On appeal, the Massachusetts Supreme Judicial Court reversed the lower court's ruling. The court noted that in Massachusetts, like many jurisdictions, an owner on a design-bid-build construction project impliedly warranties the accuracy and sufficiency of plans and specifications for their intended purpose. In design-bid-build projects, “[i]t is well established that where one party furnishes plans and specifications for a contractor to follow in a construction job, and the contractor in good faith relies thereon, the party furnishing such plans impliedly warrants their sufficiency for the purpose intended.” [Citations omitted.] The Court noted that the rationale for this implied warranty derives from the principle that “responsibility for a defect rests on the party to the construction contract who essentially controls and represents that it possesses skill in that phase of the overall construction process that substantially caused the defect.”
In evaluating whether this implied warranty should extend to a CM, the Court considered the differences under Massachusetts public procurement statutes of a CM and a general contractor in a conventional contract. “Unlike design-bid-build projects where the designer designs and the contractor builds, the CM may provide consultation regarding the design of the project and, therefore, may influence the project’s final plans and specifications.”
Ultimately, the Court determined that the CM's consultative role in regard to design, was not so substantial as to warrant elimination of the owner's implied warranty of the plans and specifications in the CM context. Specifically, the Court declared that a CM at risk may benefit from the implied warranty only where it has acted in good faith reliance on the design and acted reasonably in light of the CM’s own design responsibilities.
Another key aspect of the Court's ruling is its determination that an owner can disclaim its implied warranty of the plans and specifications. The disclaimers in the contract at issue required the CM to carefully study the plans and specifications, take field measurements, verify field conditions compared with the design documents and report any errors, inconsistencies, or omissions. The Court declared that this language was not adequate to abrogate the owner's implied warranty of the design.

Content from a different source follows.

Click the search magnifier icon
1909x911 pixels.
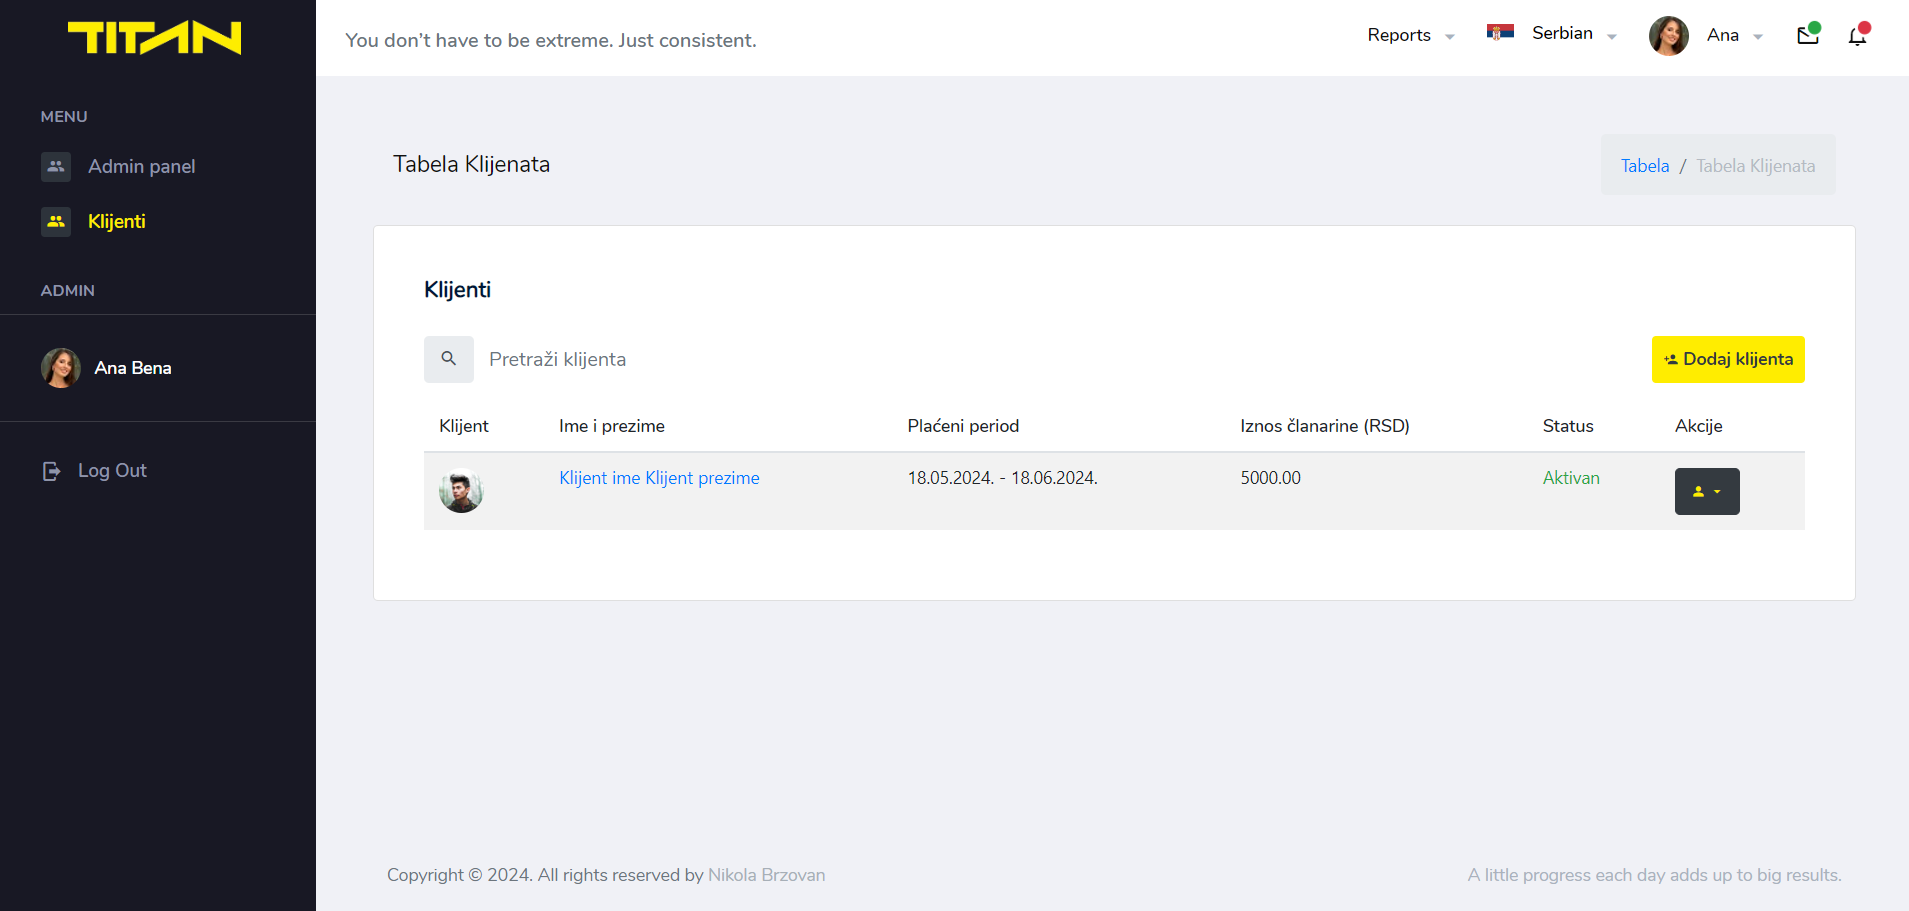pos(449,359)
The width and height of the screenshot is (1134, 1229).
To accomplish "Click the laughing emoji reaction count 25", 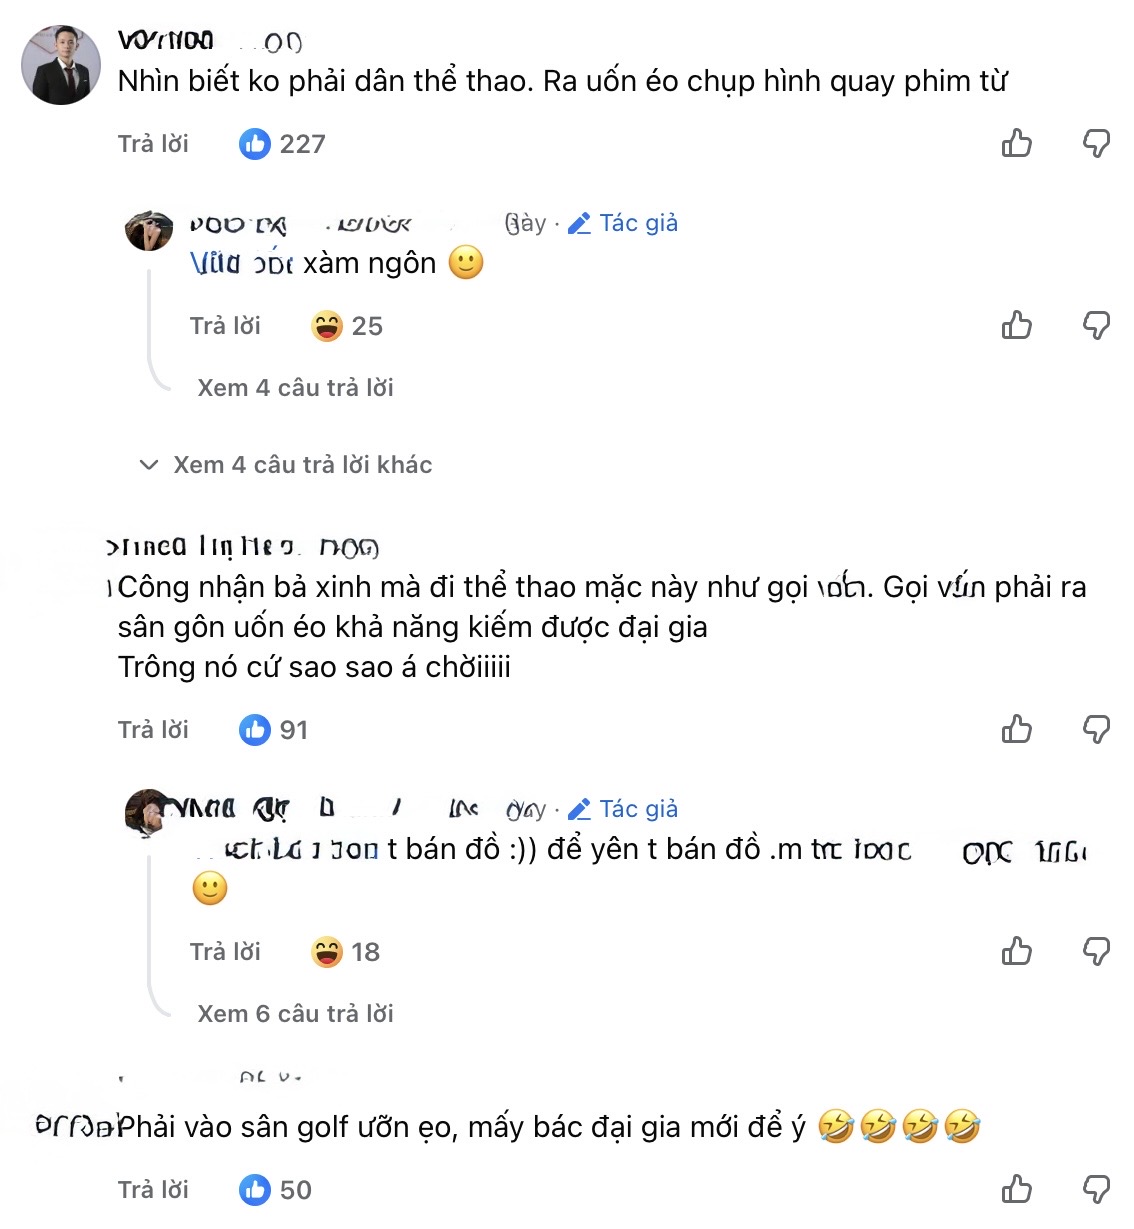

Finally, the Court also determined that the CM's indemnification obligations in the contract did not require it to reimburse the owner for claims the CM might bring against the owner for claims arising from faulty design documents. Accordingly, Gilbane could seek recovery from the owner for liability it might face from subcontractors related to design flaws.
This decision may prompt owners to re-assess the risk allocation provisions they typically use in CM contracts and design contracts to attempt to disclaim the implied warranty of design documents. Participants in the CM contracting process need to be alert to these types of changes.